Dataset records
= = = = = = =

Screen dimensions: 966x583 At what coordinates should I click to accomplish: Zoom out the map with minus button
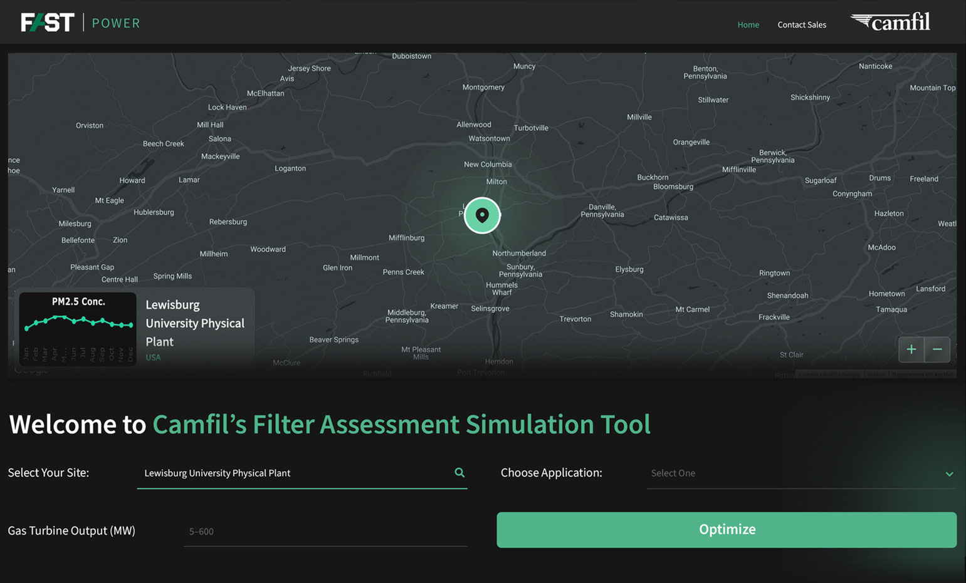click(937, 349)
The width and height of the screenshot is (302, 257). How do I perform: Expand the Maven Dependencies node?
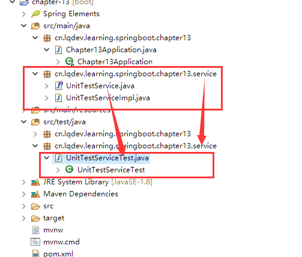click(x=24, y=194)
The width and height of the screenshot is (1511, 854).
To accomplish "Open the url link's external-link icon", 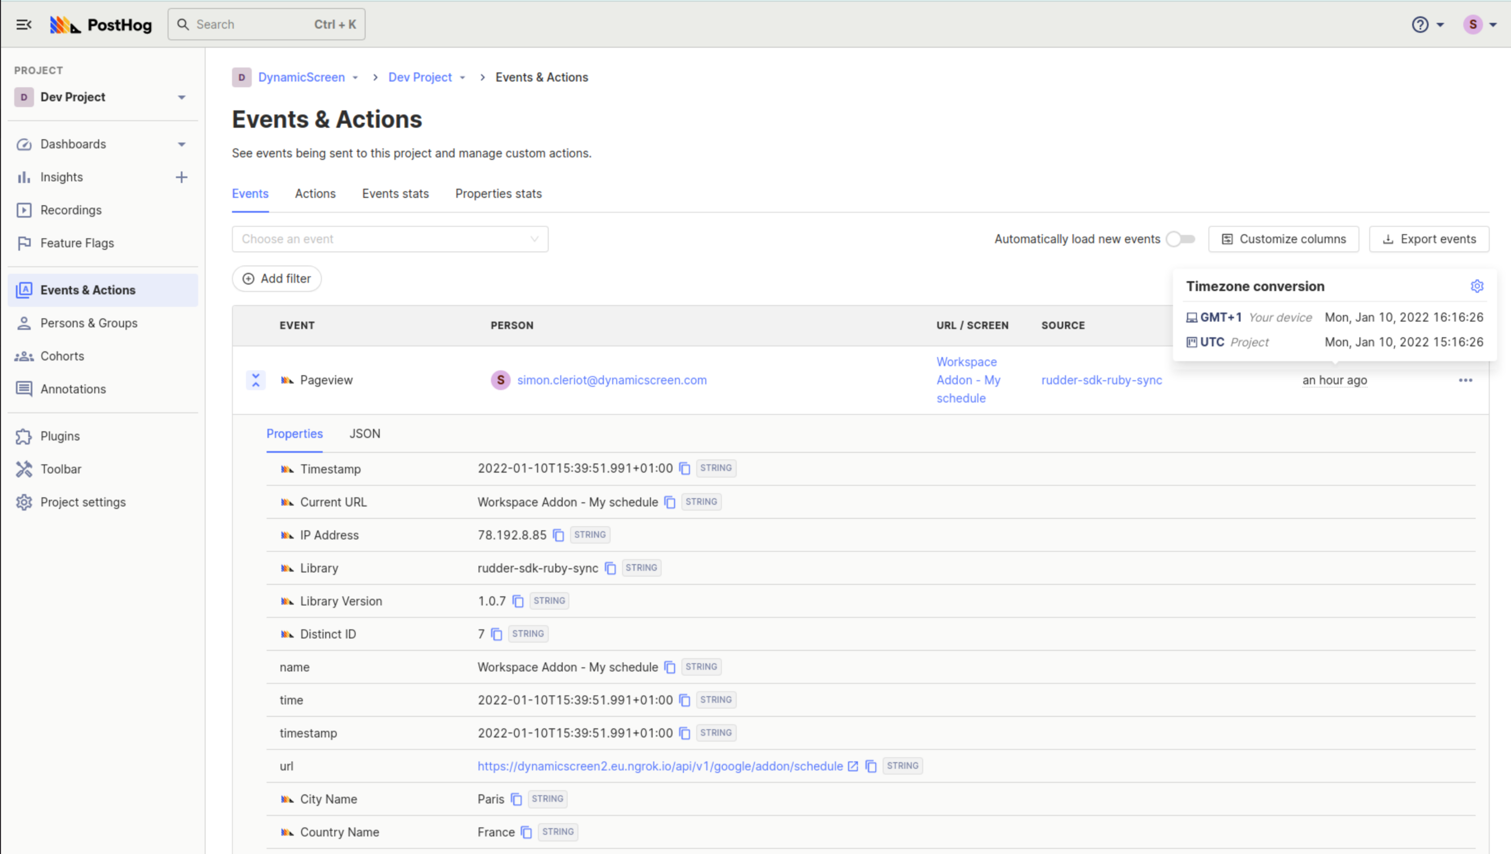I will pos(853,766).
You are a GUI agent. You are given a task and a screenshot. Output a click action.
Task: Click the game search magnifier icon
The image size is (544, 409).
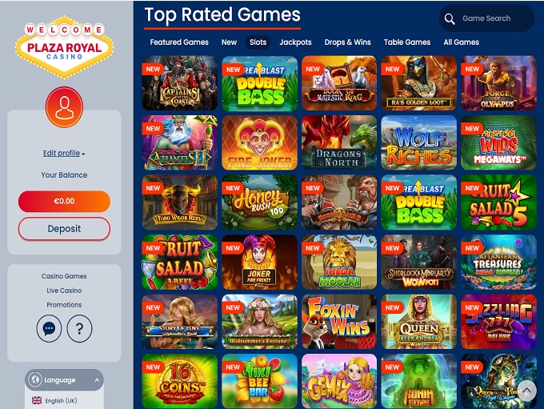(450, 18)
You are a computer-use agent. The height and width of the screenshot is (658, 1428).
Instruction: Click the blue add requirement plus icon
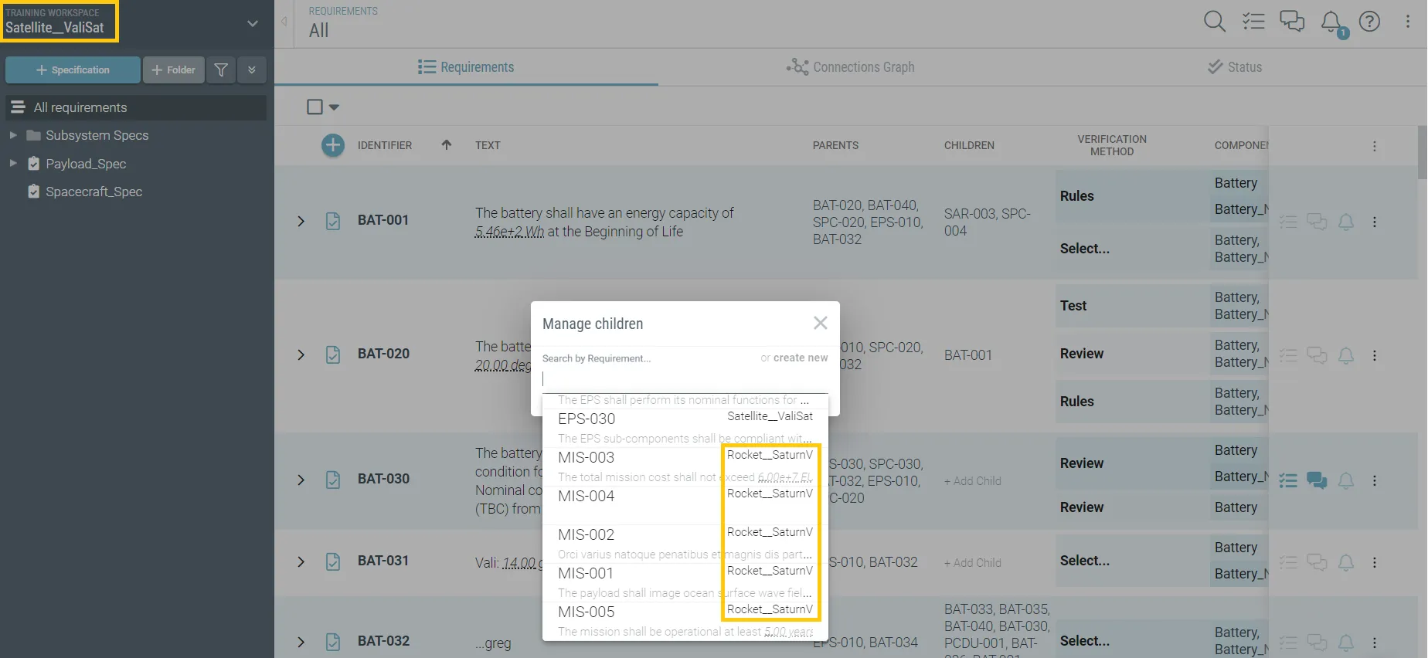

= = = = = = =

WHAT YOU ARE ASKED TO DO:
Count the lines in the items above that contain the string "screenshot", and reply with only the number.

TASK OUTPUT:
4